A nouveau phénomène, nouvelle discipline ? C’est le débat qui traverse une partie du monde universitaire à propos de la jihadologie. D’ordinaire feutré, au moins vu de l’extérieur, ce petit univers se met en branle et se déchire autour de ce néologisme, apparu au lendemain du 11 Septembre et de l’invasion américaine en Irak, que la montée en puissance de l’Etat islamique a achevé de populariser. L’un de ses chantres, Aaron Zelin, chercheur au Washington Institute, un think tank américain, en a fait le titre de son blog, aujourd’hui très lu.

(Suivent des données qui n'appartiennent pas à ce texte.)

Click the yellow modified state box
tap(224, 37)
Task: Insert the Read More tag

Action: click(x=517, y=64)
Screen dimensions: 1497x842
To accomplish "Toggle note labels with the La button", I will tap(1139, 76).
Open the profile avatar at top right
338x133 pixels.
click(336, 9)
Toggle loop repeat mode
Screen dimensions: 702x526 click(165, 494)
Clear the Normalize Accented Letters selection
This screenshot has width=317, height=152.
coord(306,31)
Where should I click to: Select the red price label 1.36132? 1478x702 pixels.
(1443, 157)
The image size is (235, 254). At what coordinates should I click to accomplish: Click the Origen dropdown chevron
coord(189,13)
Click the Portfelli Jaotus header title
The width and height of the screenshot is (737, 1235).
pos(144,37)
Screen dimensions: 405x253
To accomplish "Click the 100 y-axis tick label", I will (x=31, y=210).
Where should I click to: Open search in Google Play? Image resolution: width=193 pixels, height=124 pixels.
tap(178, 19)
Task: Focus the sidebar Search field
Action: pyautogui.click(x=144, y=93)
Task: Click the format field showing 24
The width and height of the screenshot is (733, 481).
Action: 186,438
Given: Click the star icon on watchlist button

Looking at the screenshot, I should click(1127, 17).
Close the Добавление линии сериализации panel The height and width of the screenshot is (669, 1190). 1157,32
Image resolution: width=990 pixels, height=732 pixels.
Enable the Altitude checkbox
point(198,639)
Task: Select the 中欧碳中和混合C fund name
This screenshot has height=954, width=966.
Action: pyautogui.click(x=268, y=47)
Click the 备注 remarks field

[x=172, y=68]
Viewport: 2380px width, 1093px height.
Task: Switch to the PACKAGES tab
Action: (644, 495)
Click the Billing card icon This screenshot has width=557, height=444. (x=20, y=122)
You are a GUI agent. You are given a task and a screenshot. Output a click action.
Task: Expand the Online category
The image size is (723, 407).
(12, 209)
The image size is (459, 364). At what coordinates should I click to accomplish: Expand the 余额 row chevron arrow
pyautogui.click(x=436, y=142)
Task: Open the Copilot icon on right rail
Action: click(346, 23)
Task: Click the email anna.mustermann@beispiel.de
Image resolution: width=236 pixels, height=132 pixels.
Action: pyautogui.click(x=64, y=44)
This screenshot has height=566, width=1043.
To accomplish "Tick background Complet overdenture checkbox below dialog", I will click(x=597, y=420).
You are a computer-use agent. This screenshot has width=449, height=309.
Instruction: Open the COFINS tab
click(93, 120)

«Jihadologie», le terme porte en lui une prétention à la scientificité. Romain Caillet, qui a présenté la discipline lors d’un séminaire à Sciences-Po en janvier, en pondère la portée : «Je ne demande pas la création d’une chaire de jihadologie à la Sorbonne !» Pour cet ancien doctorant, aujourd’hui expert indépendant, une approche nouvelle est néanmoins nécessaire pour appréhender le phénomène jihadiste. Il prend l’exemple des études sur l’URSS qui ont vu naître la soviétologie. «Elle articulait connaissance du marxisme et des langues slaves. De la même façon, la jihadologie articule des connaissances linguistiques et de l’idéologie. Il faut maîtriser les classiques des idéologues jihadistes, le sens des chants, les références historiques…» Dominique Thomas, autre spécialiste de la mouvance jihadiste et chercheur associé à l’Institut d’études de l’Islam et des sociétés du monde musulman (IISMM), confirme lui aussi la nécessite de cette palette de compétences : «Comprendre les références, l’histoire et le narratif des jihadistes est impossible sans une connaissance de l’arabe et de l’islam.» Tout en se gardant bien de concevoir la jihadologie comme «une discipline à part entière». «Les soviétologues étaient des historiens ou des politistes sur l’URSS», note Matthieu Rey, maître de conférences au Collège de France. Cet historien, spécialiste de la Syrie, raconte une anecdote qui illustre à ses yeux les risques de créer une nouvelle discipline nommée jihadologie : «Lors d’un colloque récent, on m’a posé des questions sur Molenbeek alors que je suis historien de la Syrie !» «Le terme pose problème : il singularise un phénomène qui ne devrait pas l’être. L’EI ne peut pas être coupé du contexte sociologique irakien et syrien. Sinon, on se prive d’une partie des causes et explications», argumente dans le même sens Myriam Benraad, chercheure au CNRS à l’Iremam (Aix-en-Provence). La politiste, qui se dit sceptique devant tout néologisme, s’interroge sur la pertinence d’une nouvelle discipline alors que «les concepts opératoires, signifiants» existent déjà en science politique, sociologie, histoire… Dominique Thomas aborde ainsi le jihadisme comme «un courant qui utilise la violence armée comme mode d’action, à l’instar d’autres groupes politiques violents qui ont structuré d’autres courants de pensée et qui ont basculé dans la violence politique (nationalistes armés, gauchistes radicaux, mouvements d’extrême droite ultraradicaux)».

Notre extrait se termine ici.